Hoy, allí estaba yo. Tendido de cúbito dorsal sobre la alfombra de mi apartamento. La escasa luz que provenía de la ciudad dormida apenas iluminaba las siluetas de aquellas bestias de piel de lobo y grandes colmillos de marfil que aguzaban sus amarillos ojos en mí, mientras flanqueaban al Dios de la Muerte con su penacho feroz y tatuajes en el rostro. Él sonrió tétricamente mientras palabras olvidadas brotaban de su boca y retomaba el ritual abruptamente roto miles de años atrás por mi huida.

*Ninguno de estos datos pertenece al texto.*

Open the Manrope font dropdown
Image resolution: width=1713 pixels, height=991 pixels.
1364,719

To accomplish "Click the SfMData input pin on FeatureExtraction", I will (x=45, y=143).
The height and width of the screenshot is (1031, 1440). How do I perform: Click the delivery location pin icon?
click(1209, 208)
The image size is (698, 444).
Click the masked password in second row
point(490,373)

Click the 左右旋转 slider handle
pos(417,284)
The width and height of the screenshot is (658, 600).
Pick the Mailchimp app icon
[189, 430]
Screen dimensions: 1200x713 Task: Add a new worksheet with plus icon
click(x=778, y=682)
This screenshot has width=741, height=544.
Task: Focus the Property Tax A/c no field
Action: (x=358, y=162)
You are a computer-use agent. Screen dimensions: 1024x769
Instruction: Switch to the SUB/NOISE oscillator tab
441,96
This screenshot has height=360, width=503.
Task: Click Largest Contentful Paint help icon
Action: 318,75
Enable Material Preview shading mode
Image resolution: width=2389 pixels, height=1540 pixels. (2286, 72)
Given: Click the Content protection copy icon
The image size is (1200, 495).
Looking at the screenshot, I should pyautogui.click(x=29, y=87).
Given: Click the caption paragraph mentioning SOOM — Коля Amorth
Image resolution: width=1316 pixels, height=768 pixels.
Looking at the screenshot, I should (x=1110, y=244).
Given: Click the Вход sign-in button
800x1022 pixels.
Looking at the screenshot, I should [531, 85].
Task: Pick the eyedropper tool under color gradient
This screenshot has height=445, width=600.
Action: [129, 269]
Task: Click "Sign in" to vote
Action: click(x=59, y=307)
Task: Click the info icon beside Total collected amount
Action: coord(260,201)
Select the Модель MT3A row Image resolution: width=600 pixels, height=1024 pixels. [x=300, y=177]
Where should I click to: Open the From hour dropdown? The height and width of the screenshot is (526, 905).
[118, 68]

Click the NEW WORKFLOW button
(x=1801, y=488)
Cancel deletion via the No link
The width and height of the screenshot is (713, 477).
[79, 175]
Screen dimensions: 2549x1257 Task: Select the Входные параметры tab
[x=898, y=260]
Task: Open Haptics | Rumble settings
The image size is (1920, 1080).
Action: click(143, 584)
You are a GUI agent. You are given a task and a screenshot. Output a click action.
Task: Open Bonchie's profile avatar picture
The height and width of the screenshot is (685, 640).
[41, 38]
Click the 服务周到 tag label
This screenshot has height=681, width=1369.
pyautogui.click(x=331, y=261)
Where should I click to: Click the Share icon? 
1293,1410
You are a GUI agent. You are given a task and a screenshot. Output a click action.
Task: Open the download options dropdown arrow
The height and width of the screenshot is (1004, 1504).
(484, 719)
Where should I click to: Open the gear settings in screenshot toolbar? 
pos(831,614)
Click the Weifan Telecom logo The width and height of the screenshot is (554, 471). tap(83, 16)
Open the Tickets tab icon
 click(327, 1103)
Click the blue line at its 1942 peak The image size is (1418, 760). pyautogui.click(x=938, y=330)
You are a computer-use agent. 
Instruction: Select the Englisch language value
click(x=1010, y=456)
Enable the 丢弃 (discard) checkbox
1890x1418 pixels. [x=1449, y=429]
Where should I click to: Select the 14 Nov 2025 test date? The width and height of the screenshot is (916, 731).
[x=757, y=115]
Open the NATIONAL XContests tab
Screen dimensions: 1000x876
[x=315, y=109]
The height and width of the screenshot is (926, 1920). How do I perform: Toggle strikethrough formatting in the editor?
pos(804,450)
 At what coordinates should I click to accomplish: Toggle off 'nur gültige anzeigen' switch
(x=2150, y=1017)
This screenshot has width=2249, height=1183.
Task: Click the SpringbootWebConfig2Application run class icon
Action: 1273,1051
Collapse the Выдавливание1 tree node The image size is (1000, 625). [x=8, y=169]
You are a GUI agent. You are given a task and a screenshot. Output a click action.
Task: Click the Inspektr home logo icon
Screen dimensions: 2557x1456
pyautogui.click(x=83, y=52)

El brillo de la daga de oro de veinte centímetros centelleó ante mis ojos al levantarla sobre mi pecho. El golpe fue certero. La carne flaqueó fácilmente y el puñal se hundió en mi pecho hasta mi corazón. Dolor agobiante, dolor de muerte.
Era la noche de las veintiocho lunas de mis veintiocho años. Era el fin de mis insomnios. Era la liberación de mi alma de joven guerrero que cuatro mil años atrás, había cometido el error de enamorarme de quien nunca debía haberlo hecho.
Abrí los ojos con incredulidad, sólo veía un sin fin blanco, ya no había ruido, ni dolor. No había nada, ni los cánticos, ni el hedor, ni aquella embestida de adrenalina que me impulsaba a huir. Nada. Ni respiración alguna ni atisbos de un latido.
Aquella canción de cuna que alguien solía entonar las eternas noches de pesadilla comenzó a rondar mis recuerdos, una y otra vez. Mi cuerpo comenzó a temblar en forma sutil y progresiva, un sudor extraño mezcla de mújol y  manzanilla comenzó a fluir y como vertiente natural dio paso a un pequeño pero certero impulso.
Logré incorporarme de tal modo que pude levantar la mitad de mi cuerpo. Desde lo alto contemplé la escena. Ahí estaba yo, en medio de la sala de ese departamento, sobre la alfombra desnudo y cubierto con una sábana blanca con un gran manchón carmesí al centro. Ahí estaban para mi desquicio los ojos incrédulos y estupefactos de varios policías y uno que otro vecino curioso que aquella madrugada no quiso perderse el asesinato del extraño individuo del departamento 28
Yo era invisible a ellos. Mi piel aceitunada, un taparrabos y una maravillosa sensación de libertad.
Abrí mi mano y para mi propio asombro, una pequeña piedra de oro hizo latir mi corazón con fuerza y convicción. Todo había terminado. Era libre por fin.